Dans le récit du jardin d'Éden, relevez tout ce que la femme s'aperçoit au sujet de l'arbre et de son fruit, dans la phrase qui commence par « La femme s'aperçut que ».

◆ **Texte à lire**:

::::

Le Seigneur Dieu modela l’homme avec la poussière tirée du sol ; il insuffla dans ses narines le souffle de vie, et l’homme devint un être vivant. Le Seigneur Dieu planta un jardin en Éden, à l’orient, et y plaça l’homme qu’il avait modelé. Le Seigneur Dieu fit pousser du sol toutes sortes d’arbres à l’aspect désirable et aux fruits savoureux ; il y avait aussi l’arbre de vie au milieu du jardin, et l’arbre de la connaissance du bien et du mal. Or le serpent était le plus rusé de tous les animaux des champs que le Seigneur Dieu avait faits. Il dit à la femme : « Alors, Dieu vous a vraiment dit : ‘Vous ne mangerez d’aucun arbre du jardin’ ? » La femme répondit au serpent : « Nous mangeons les fruits des arbres du jardin. Mais, pour le fruit de l’arbre qui est au milieu du jardin, Dieu a dit : ‘Vous n’en mangerez pas, vous n’y toucherez pas, sinon vous mourrez.’ » Le serpent dit à la femme : « Pas du tout ! Vous ne mourrez pas ! Mais Dieu sait que, le jour où vous en mangerez, vos yeux s’ouvriront, et vous serez comme des dieux, connaissant le bien et le mal. » La femme s’aperçut que le fruit de l’arbre devait être savoureux, qu’il était agréable à regarder et qu’il était désirable, cet arbre, puisqu’il donnait l’intelligence. Elle prit de son fruit, et en mangea. Elle en donna aussi à son mari, et il en mangea. Alors leurs yeux à tous deux s’ouvrirent et ils se rendirent compte qu’ils étaient nus.

PSAUME

(Ps 50 (51), 3-4, 5-6ab, 12-13, 14.17)
R/ Pitié, Seigneur, car nous avons péché ! (cf. Ps 50, 3)

Pitié pour moi, mon Dieu, dans ton amour,
selon ta grande miséricorde, efface mon péché.

::::

◆ **Données**:
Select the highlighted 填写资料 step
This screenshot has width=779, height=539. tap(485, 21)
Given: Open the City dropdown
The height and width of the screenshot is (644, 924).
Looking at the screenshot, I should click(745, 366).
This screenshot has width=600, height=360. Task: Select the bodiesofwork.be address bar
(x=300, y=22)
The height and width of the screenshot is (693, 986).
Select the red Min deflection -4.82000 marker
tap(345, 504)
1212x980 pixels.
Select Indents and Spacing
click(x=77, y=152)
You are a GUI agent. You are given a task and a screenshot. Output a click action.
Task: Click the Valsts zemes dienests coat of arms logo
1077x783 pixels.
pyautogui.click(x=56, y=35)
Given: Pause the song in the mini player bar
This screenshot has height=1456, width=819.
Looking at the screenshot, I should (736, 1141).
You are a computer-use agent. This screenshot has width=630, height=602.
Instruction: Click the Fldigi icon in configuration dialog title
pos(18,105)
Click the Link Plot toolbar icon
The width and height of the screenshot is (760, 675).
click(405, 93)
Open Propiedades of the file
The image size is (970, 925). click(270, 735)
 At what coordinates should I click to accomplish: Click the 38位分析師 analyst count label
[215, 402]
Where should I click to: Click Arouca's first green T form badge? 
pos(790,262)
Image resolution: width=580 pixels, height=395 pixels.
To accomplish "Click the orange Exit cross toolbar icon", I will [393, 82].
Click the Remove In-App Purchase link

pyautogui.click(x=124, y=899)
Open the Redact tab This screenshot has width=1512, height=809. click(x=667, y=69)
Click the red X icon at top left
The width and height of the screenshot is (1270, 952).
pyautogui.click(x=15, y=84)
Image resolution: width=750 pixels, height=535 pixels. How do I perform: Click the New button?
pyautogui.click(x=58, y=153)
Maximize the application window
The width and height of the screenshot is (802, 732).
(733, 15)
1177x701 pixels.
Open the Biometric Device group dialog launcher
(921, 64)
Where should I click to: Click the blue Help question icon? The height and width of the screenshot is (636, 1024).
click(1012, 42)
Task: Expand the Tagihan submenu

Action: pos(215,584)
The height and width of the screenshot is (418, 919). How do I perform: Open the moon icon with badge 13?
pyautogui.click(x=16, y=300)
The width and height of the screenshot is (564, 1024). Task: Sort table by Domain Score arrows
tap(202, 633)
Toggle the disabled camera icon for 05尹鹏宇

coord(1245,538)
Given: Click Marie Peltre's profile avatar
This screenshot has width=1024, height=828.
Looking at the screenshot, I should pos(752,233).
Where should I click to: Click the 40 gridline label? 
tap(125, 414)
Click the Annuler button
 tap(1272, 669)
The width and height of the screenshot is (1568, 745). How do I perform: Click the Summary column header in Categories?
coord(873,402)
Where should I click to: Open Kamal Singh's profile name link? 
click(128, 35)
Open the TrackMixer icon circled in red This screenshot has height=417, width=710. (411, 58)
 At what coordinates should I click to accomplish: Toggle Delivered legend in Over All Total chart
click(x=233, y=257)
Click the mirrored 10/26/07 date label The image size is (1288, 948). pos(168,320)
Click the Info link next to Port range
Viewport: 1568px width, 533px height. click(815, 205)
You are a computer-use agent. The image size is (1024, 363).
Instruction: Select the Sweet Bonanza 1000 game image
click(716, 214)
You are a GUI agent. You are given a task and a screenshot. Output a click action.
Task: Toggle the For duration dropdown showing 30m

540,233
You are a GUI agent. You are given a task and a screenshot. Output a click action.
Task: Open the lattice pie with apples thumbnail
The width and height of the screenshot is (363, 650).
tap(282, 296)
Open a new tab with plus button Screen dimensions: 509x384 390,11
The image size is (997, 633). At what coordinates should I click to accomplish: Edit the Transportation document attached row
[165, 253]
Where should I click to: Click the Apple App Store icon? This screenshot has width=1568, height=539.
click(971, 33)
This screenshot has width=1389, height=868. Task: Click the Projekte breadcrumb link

::::

◆ **Corrigé**:
- le fruit de l'arbre devait être savoureux ;
- il était agréable à regarder ;
- cet arbre était désirable, puisqu'il donnait l'intelligence.